The Holy Father received Cardinal Angelo Amato SDB, prefect of the Congregation for the Causes of Saints on Friday afternoon, and authorized the Congregation to promulgate the following decrees :

– The miracle attributed to the intercession of the Venerable Servant of God Paul VI (Giovanni Battista Montini) , the Supreme Pontiff; born September 26, 1897 in Concesio (Italy) and died August 6, 1978 at Castel Gandolfo (Italy);
– The miracle attributed to the intercession of the Venerable Servant of God Luigi Caburlotto , diocesan priest, founder of the Institute of the Daughters of St.
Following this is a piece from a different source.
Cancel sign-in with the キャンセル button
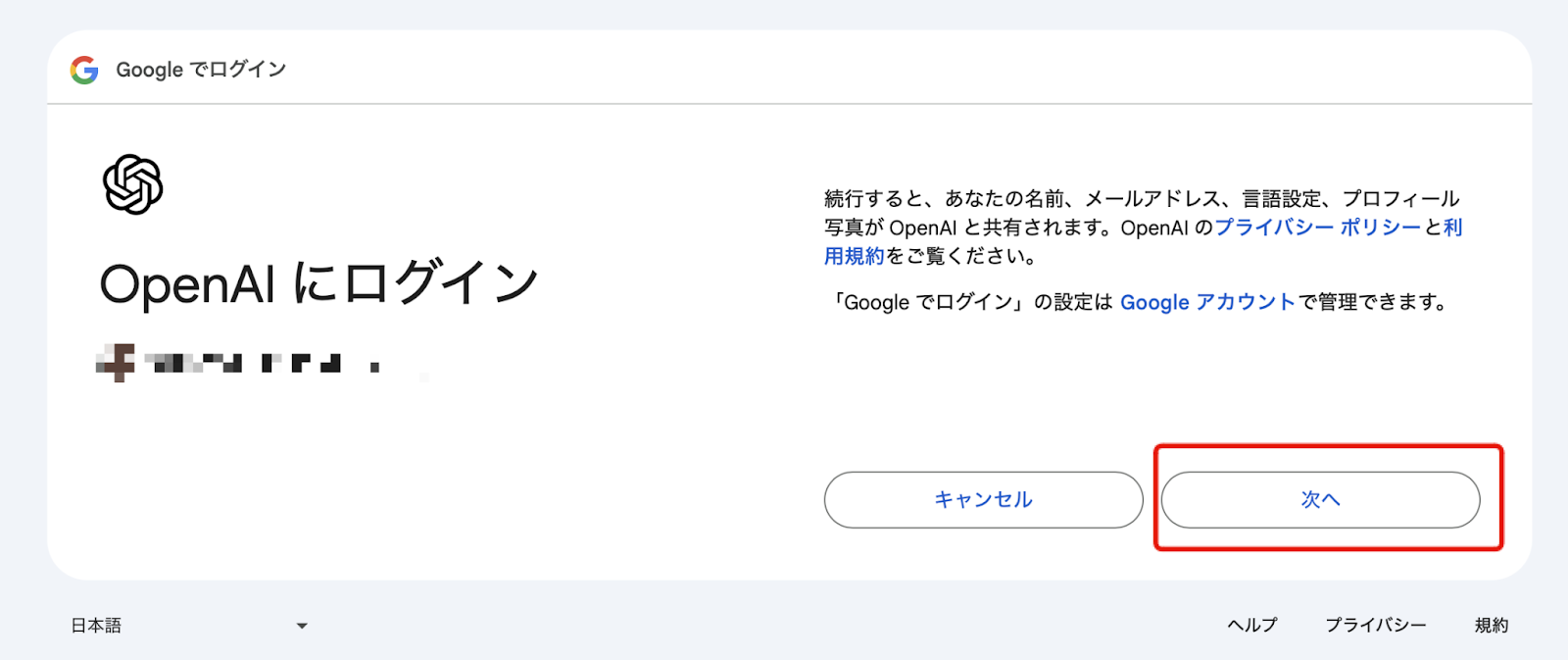Viewport: 1568px width, 660px height. pos(983,500)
Joseph ; born in Venice (Italy) June 7, 1817 and died there July 9, 1897 ;
– The heroic virtues of the Servant of God Giacomo Abbondo, diocesan priest ; born in Salomino (Italy) August 27, 1720 and died in Tronzano (Italy) February 9, 1788 ;
– The heroic virtues of the Servant of God, Giacinto Alegre Pujals, professed priest of the Society of Jesus; born in Terrassa (Spain) December 24, 1874 and died in Barcelona (Spain) December 10, 1930 ;
– The heroic virtues of the Servant of God Carla Barbara Colchen Carré de Malberg , mother of a family, founder of the Society of the Daughters of St. Francis de Sales ; Born in Metz ( France), April 8, 1829 and died in Lorry- les -Metz (France) January 28, 1891 .

Again, in honor of Paul VI, Pope Francis should, at the beatification, bring back the sedia gestatoria, far humbler than the expensive Popemobile and far greener.

If it was good enough for St. John XXIII and Bl. Paul VI, it is good enough for any Pope!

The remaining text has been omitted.